The Audio-Technica turntable we used has the catchy name of “AT-LP2D-USB LP-to-Digital Recording System,” and we found it for $95 at Amazon.com . (List price is $229 at audio-technica.com.) This thing screams quality all the way. The turntable platform is heavy and belt-driven, which is what any audiophile wants because it eliminates wobble and flutter as the record turns. A hinged plastic dust cover keeps the records clean, and the pickup arm returns to its resting perch and shuts off the player when it comes to the end of a record.

You can plug the record player into the jacks on the back of almost any stereo system. These are typically labeled “audio in,” “TV” or “aux,” which stands for auxiliary. The cable for doing this comes already attached to the record player. If you plug the player into a stereo and the computer, you can listen to it as an ordinary phonograph at the same time as converting your record to digital.

Pyro 5 is great music software. It will handle the transfer of your old record to a new CD and can do the same with audio tapes. It can be used to remove the hiss and crackle that often comes with old records, and it also can transfer the music to DVD or iPod or any other digital player, either as one continuous stream or in separate tracks. (The Audio-Technica turntable also came with a free analog-to-digital transfer program called Audacity, which you’ll need if you have a Mac. Pyro works only with Windows.)

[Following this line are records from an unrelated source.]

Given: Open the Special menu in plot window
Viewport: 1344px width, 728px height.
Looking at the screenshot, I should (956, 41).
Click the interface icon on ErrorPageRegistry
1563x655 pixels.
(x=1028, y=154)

We want to praise the short manual that came with the Audio-Technica turntable. It was clear, easy to follow and came with color diagrams of how things fit together. This kind of manual has not been our usual experience.

We also want to comment on the expected question of why bother to convert a phonograph record to CD when you can often simply go out and buy the CD version. The simple answer is that the sound is different.

Many professional musicians and songwriters, most notably and recently Bob Dylan, have complained bitterly about the sound quality of CDs. We have noticed the same thing; CDs lack the warmth and mellowness of phonograph record sound.

Part of it is what is called “dynamic range.” A digital recording records the full dynamic range of a piece, from the loudest loud to the softest soft, while a phonograph record has a restricted range. In practice this means that in order to hear the soft parts of a digital recording you have to set the volume so high that when the loud parts come on you get blown out of the room.